- [WORK REQUIRED] Which lines of the records below contain the word "Given"? Show each one.

(Data excerpts)
# # #

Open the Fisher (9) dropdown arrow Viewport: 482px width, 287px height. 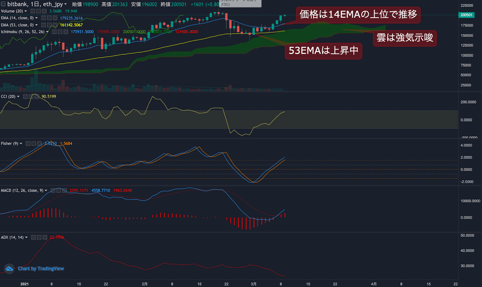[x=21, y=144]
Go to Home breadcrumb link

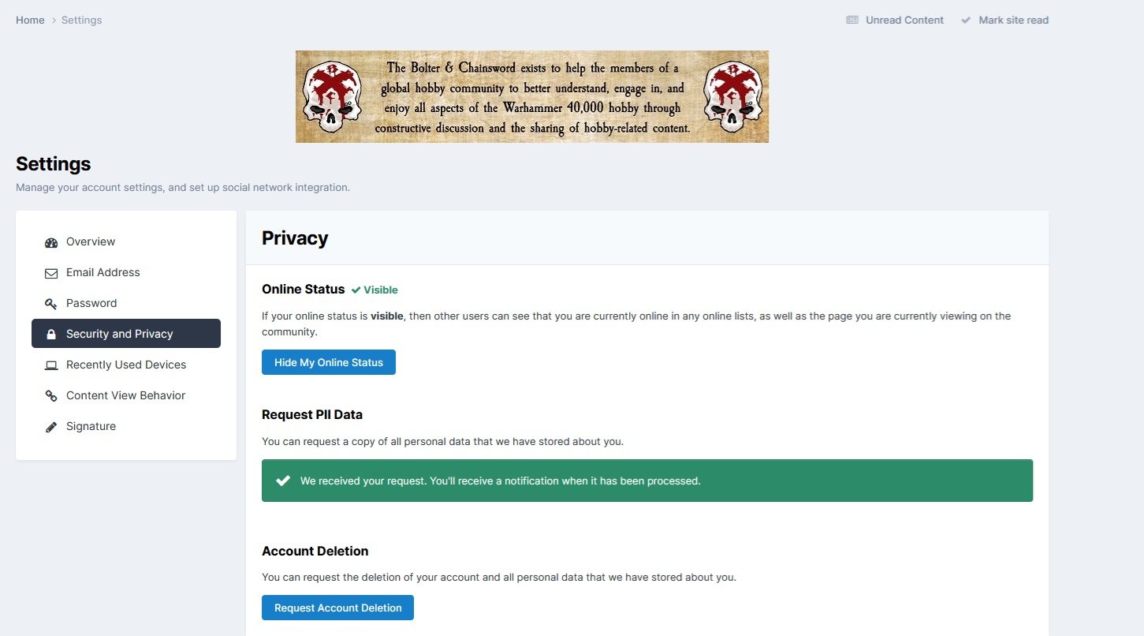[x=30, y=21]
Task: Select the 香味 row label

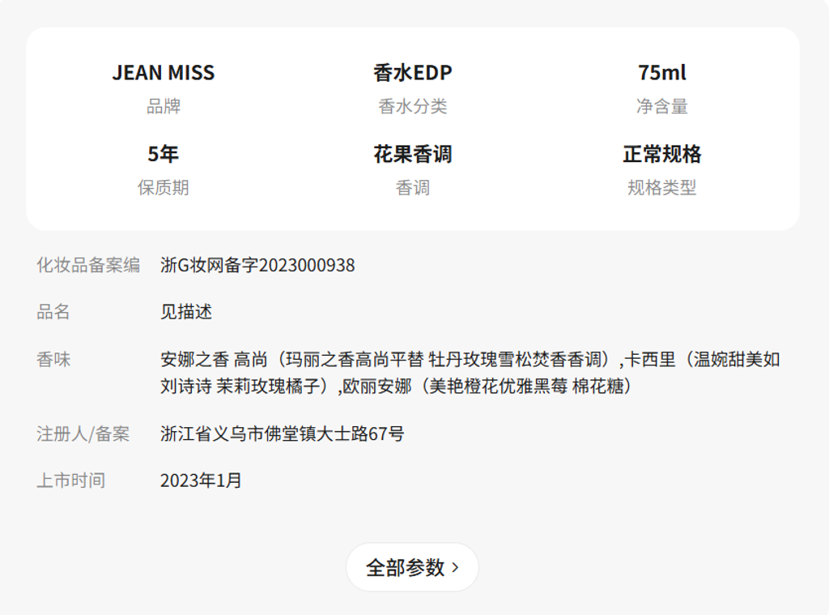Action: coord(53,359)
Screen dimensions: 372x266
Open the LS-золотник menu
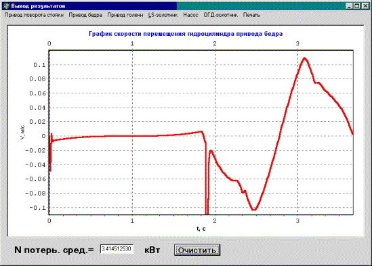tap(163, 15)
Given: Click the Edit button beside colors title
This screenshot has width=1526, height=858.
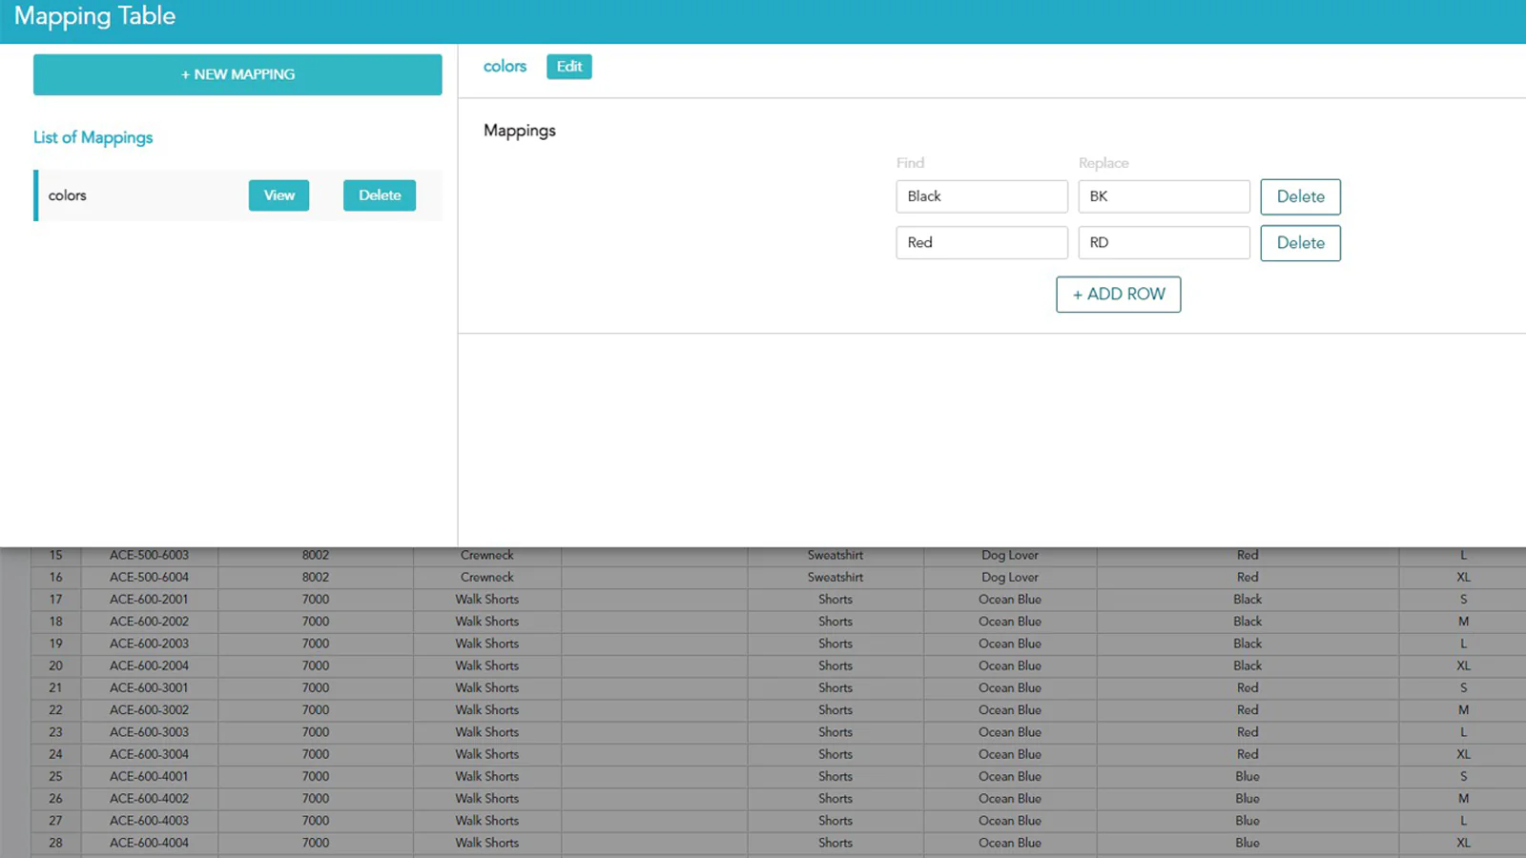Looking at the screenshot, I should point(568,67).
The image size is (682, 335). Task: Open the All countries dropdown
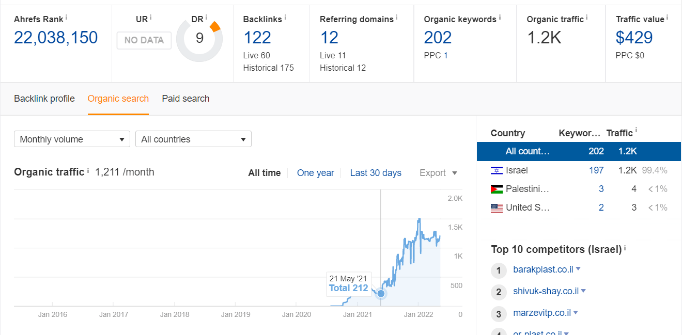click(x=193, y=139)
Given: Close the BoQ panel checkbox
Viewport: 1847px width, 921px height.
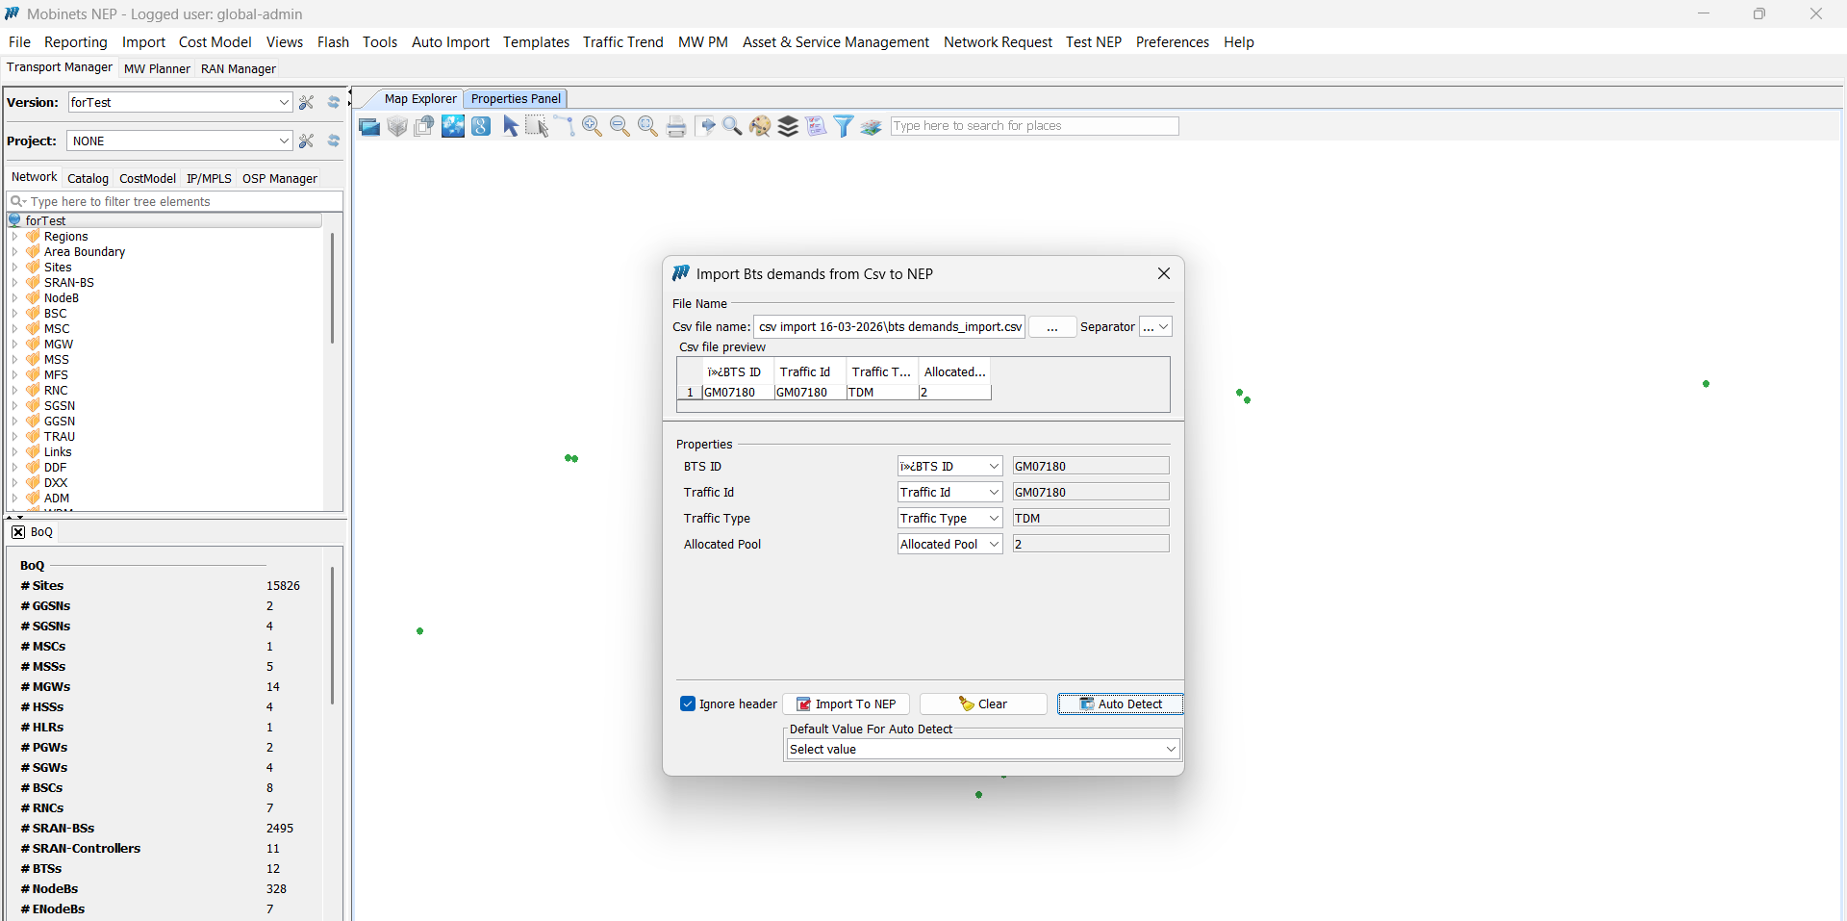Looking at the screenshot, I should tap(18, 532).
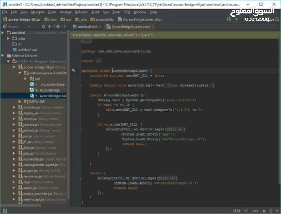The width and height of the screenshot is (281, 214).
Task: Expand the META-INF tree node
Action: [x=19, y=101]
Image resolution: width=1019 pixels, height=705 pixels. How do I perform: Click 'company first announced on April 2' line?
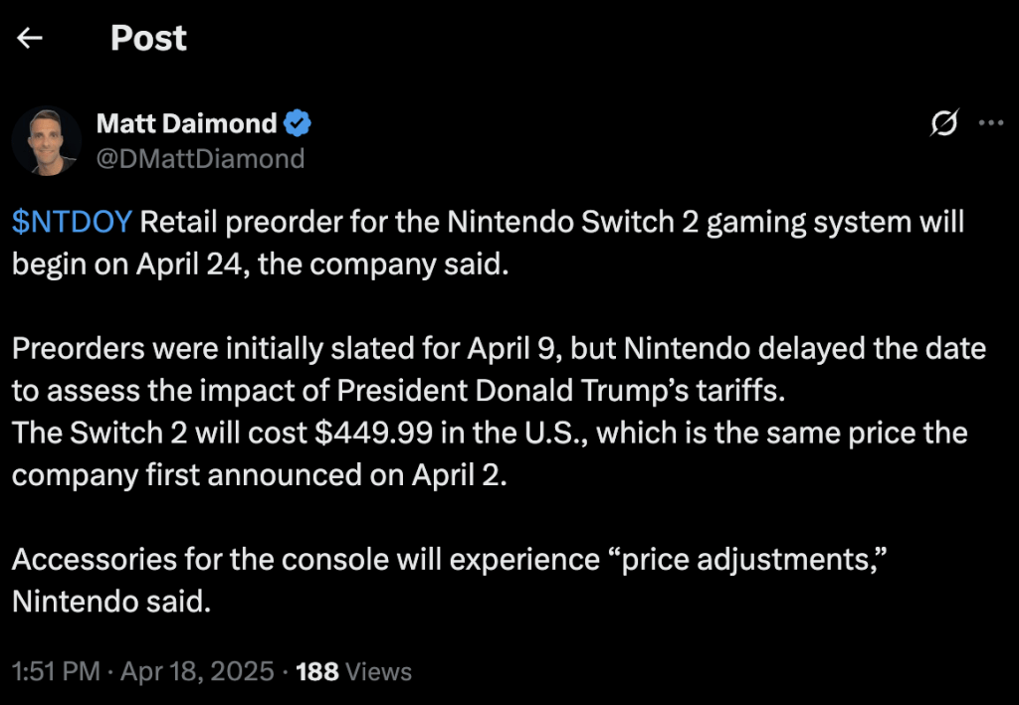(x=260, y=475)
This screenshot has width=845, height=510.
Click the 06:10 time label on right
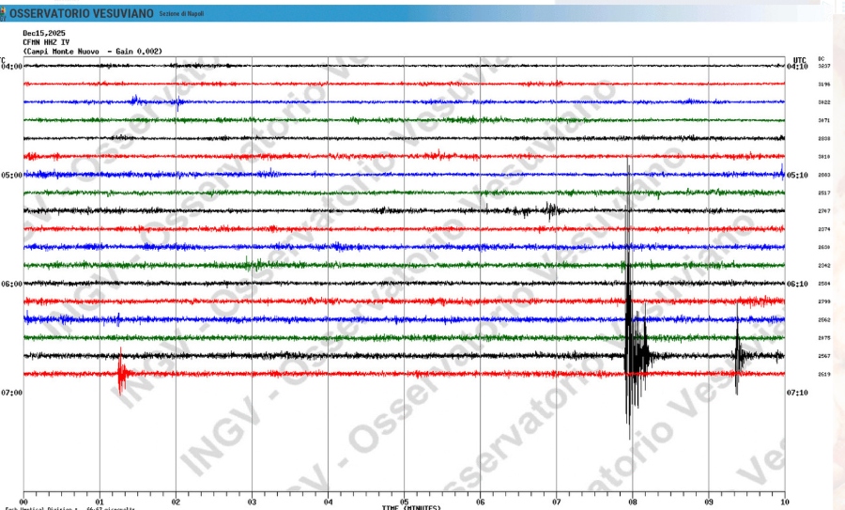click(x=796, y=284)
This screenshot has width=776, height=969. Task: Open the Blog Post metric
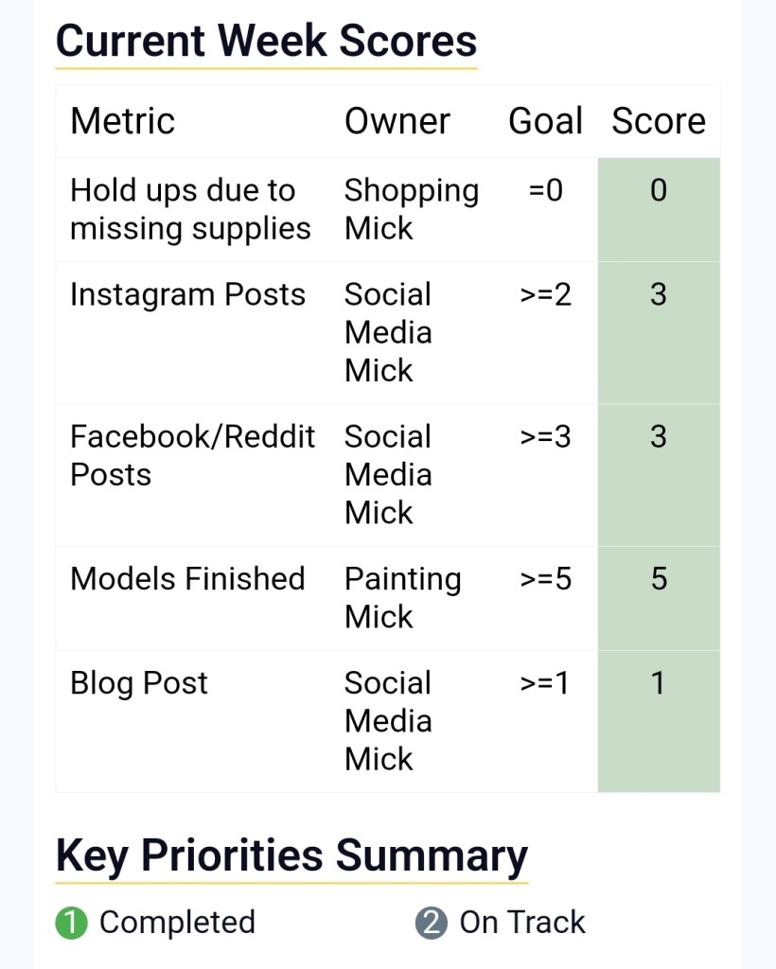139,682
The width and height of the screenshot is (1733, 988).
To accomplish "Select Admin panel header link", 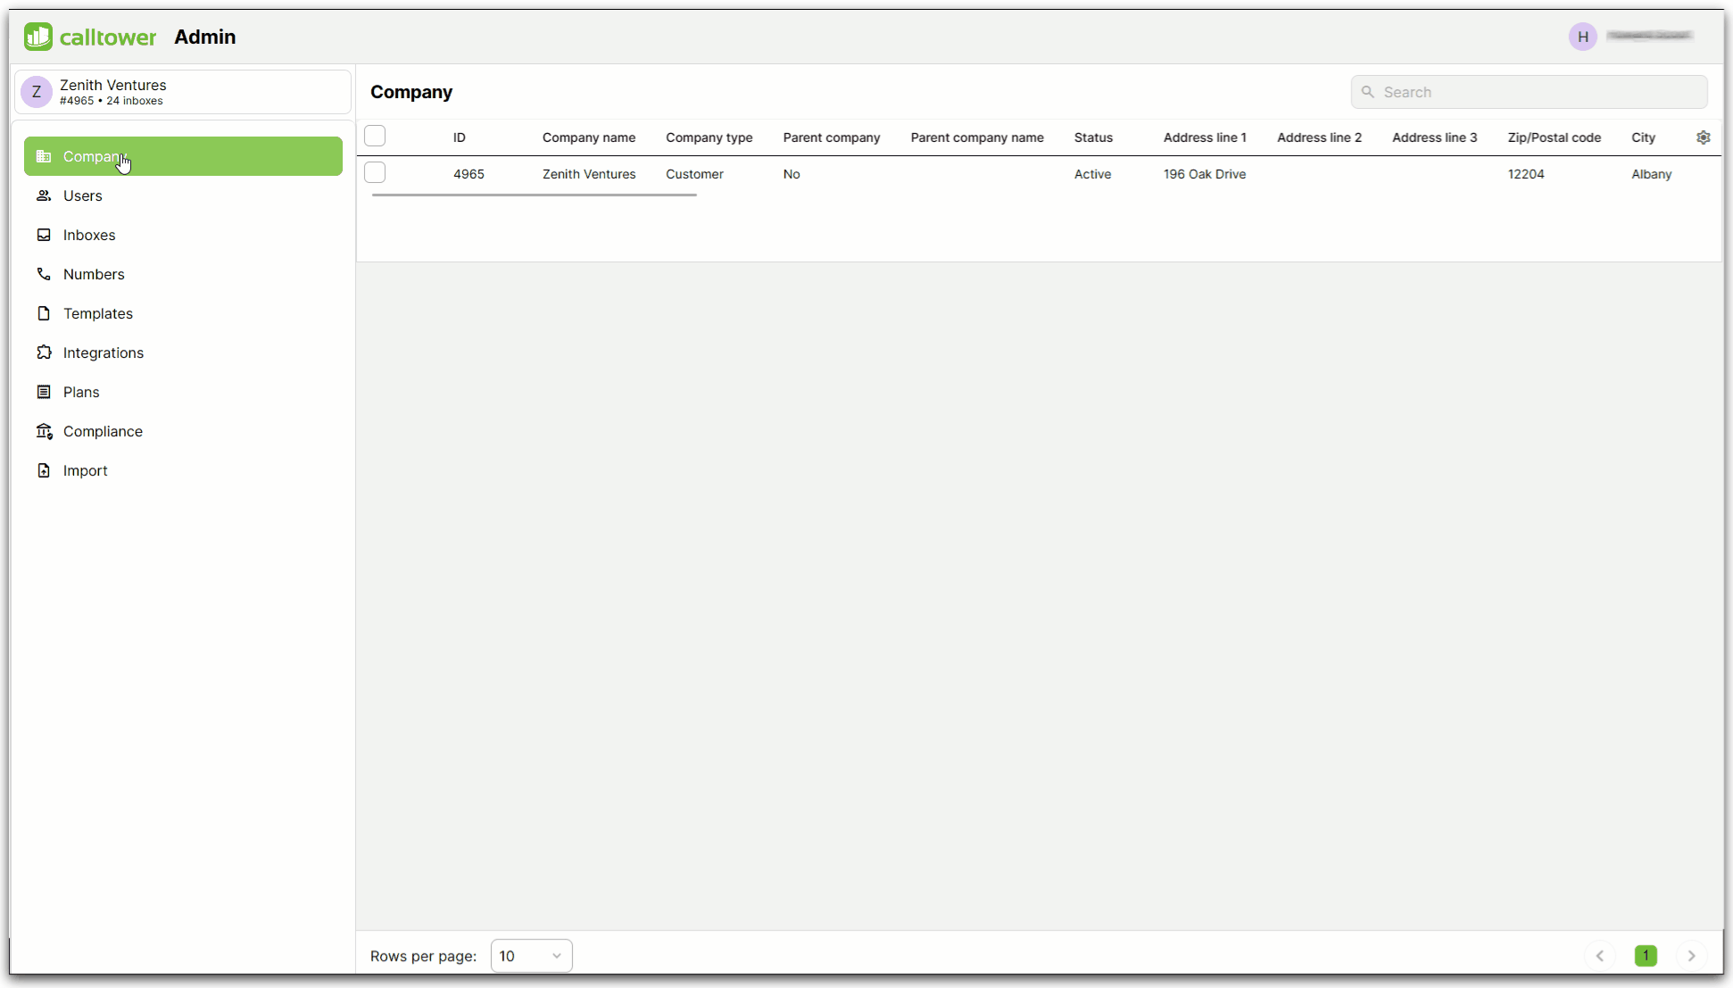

# # #

- [SOLUTION BELOW]
Given: Click the Edit button beside colors title
Given: Close the BoQ panel checkbox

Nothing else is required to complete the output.